*** Opening SUPPLIED DATA ***
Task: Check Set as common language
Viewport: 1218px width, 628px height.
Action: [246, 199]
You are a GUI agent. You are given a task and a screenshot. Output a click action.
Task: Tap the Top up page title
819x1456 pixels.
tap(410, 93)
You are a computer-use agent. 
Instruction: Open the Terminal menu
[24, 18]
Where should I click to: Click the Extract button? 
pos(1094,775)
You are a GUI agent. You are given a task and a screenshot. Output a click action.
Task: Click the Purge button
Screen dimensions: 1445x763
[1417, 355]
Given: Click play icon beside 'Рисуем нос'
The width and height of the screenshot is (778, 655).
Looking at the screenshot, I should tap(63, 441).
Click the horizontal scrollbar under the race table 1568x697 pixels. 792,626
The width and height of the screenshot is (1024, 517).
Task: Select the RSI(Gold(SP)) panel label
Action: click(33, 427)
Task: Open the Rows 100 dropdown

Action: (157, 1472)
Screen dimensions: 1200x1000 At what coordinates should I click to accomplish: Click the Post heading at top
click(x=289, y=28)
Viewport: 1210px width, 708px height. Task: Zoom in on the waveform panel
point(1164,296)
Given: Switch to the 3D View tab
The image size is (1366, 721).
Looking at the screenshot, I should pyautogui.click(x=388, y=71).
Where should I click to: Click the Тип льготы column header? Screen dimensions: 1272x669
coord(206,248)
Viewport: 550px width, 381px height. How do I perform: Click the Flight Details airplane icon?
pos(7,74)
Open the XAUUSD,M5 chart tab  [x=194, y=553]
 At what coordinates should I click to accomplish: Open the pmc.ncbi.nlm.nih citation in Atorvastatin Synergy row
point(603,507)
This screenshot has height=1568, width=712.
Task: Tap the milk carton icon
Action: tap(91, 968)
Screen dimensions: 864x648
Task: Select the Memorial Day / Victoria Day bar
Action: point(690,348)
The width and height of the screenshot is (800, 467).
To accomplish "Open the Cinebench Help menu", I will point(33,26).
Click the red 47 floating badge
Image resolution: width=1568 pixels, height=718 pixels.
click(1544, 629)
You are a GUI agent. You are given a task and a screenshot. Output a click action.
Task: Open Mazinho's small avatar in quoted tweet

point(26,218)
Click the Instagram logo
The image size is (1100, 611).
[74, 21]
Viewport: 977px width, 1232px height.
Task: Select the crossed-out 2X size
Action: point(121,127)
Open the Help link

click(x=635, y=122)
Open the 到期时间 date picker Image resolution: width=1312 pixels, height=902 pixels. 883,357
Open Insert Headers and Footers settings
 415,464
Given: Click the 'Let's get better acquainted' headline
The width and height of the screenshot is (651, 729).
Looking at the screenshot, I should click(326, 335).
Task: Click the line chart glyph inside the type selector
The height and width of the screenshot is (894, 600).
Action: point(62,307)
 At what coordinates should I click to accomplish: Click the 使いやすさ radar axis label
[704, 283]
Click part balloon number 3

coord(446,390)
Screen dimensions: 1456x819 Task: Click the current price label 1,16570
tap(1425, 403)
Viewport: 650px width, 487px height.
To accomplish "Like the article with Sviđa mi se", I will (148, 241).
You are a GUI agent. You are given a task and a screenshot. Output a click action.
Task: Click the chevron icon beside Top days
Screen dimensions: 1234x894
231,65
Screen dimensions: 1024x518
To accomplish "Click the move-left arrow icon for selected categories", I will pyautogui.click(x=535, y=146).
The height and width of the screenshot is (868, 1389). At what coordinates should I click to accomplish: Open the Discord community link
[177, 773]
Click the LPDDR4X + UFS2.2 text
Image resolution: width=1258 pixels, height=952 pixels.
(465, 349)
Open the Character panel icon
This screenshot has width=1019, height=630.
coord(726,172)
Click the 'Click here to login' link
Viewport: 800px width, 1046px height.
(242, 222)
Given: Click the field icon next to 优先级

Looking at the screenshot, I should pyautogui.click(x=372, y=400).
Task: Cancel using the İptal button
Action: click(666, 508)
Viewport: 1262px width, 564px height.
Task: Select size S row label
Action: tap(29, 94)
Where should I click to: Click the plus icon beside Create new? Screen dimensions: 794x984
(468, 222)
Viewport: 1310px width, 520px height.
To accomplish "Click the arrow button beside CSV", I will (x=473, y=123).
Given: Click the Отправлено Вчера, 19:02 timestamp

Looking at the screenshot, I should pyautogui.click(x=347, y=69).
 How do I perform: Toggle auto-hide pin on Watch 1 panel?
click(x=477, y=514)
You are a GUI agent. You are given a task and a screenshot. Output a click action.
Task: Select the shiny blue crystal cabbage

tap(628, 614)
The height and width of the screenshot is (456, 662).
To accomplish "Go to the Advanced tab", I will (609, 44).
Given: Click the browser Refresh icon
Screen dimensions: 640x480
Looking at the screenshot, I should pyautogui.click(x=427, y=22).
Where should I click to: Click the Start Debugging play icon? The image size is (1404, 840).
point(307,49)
*** Closing SUPPLIED DATA ***
▶ [PROBLEM TO WORK ON]
In the entries, find every line holding "chart" and copy it.

▶ [ANSWER AREA]
Open the XAUUSD,M5 chart tab  [x=194, y=553]
Task: Click the line chart glyph inside the type selector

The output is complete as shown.